Saved data entries
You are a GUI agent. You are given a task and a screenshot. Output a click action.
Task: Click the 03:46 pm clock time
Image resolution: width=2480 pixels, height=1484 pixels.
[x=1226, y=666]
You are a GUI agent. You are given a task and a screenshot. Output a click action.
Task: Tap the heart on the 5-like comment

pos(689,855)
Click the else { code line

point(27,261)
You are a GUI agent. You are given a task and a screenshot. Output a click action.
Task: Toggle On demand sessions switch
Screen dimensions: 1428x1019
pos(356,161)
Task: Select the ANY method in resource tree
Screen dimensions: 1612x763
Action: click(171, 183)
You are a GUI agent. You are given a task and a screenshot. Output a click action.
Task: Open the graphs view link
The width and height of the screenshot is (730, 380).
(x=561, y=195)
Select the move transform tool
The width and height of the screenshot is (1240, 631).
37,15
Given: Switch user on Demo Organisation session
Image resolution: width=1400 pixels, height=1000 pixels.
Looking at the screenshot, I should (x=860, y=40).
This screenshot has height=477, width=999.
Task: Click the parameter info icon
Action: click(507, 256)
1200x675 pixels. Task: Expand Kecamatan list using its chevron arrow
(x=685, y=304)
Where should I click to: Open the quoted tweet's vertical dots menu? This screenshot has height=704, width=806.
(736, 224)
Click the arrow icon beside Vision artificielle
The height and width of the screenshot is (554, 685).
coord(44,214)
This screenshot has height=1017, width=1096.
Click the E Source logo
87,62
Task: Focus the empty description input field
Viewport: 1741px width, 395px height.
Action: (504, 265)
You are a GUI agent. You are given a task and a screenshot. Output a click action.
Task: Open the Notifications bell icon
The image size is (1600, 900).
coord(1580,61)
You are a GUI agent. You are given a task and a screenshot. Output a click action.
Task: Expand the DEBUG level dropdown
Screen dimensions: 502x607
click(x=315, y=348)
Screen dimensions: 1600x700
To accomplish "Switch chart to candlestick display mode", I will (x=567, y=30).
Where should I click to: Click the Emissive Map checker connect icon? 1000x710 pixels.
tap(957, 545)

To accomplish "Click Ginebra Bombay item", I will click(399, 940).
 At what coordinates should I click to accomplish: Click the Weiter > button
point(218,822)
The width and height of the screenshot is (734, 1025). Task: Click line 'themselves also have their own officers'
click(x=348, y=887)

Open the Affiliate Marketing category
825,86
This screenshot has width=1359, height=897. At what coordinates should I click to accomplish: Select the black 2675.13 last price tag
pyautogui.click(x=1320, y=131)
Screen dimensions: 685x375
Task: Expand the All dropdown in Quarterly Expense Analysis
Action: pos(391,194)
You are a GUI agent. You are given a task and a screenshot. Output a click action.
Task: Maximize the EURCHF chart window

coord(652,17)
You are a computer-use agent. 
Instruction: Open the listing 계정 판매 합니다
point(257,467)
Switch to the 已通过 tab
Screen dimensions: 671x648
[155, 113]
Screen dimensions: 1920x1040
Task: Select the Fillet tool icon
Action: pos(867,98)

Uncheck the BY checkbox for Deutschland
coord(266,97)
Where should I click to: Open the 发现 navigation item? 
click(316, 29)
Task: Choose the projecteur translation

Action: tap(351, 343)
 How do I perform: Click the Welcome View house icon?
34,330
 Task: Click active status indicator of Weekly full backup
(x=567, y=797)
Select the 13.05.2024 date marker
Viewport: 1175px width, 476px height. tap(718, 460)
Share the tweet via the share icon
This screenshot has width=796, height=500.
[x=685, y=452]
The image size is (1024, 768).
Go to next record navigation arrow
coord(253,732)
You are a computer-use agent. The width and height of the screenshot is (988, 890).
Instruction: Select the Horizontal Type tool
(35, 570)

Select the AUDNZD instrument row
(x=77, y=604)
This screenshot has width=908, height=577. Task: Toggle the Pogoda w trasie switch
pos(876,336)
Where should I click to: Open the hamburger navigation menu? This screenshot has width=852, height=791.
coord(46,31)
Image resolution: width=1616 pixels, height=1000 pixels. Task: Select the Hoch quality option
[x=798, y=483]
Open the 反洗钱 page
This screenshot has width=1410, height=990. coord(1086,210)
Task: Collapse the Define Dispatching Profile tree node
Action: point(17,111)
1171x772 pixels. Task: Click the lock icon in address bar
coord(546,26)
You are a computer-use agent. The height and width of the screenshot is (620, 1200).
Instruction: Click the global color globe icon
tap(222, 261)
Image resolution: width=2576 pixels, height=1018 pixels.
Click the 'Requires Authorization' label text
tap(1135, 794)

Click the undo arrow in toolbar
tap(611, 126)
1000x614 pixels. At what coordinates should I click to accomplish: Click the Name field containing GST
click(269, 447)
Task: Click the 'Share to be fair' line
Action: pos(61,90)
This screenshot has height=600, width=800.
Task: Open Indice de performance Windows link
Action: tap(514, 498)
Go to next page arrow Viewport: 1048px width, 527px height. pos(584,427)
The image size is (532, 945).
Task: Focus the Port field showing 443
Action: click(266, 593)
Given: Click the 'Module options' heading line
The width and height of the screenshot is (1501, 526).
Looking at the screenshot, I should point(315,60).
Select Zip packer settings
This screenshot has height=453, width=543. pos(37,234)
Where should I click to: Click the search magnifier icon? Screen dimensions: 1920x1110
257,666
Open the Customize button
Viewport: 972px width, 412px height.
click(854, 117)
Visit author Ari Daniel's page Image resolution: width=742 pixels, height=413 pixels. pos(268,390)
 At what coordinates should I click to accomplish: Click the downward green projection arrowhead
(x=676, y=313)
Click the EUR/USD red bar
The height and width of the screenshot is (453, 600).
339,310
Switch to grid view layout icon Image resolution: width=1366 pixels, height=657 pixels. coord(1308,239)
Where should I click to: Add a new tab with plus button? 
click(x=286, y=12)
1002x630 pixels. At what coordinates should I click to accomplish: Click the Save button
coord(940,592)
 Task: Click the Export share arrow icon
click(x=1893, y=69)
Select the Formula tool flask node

Exercise brief -
Would you copy out each line of the records above where the word "computer" occurs?

The answer -
You are a computer-use agent. 
You are a computer-use agent. The width and height of the screenshot is (988, 890).
You are a computer-use agent. The height and width of the screenshot is (620, 1200).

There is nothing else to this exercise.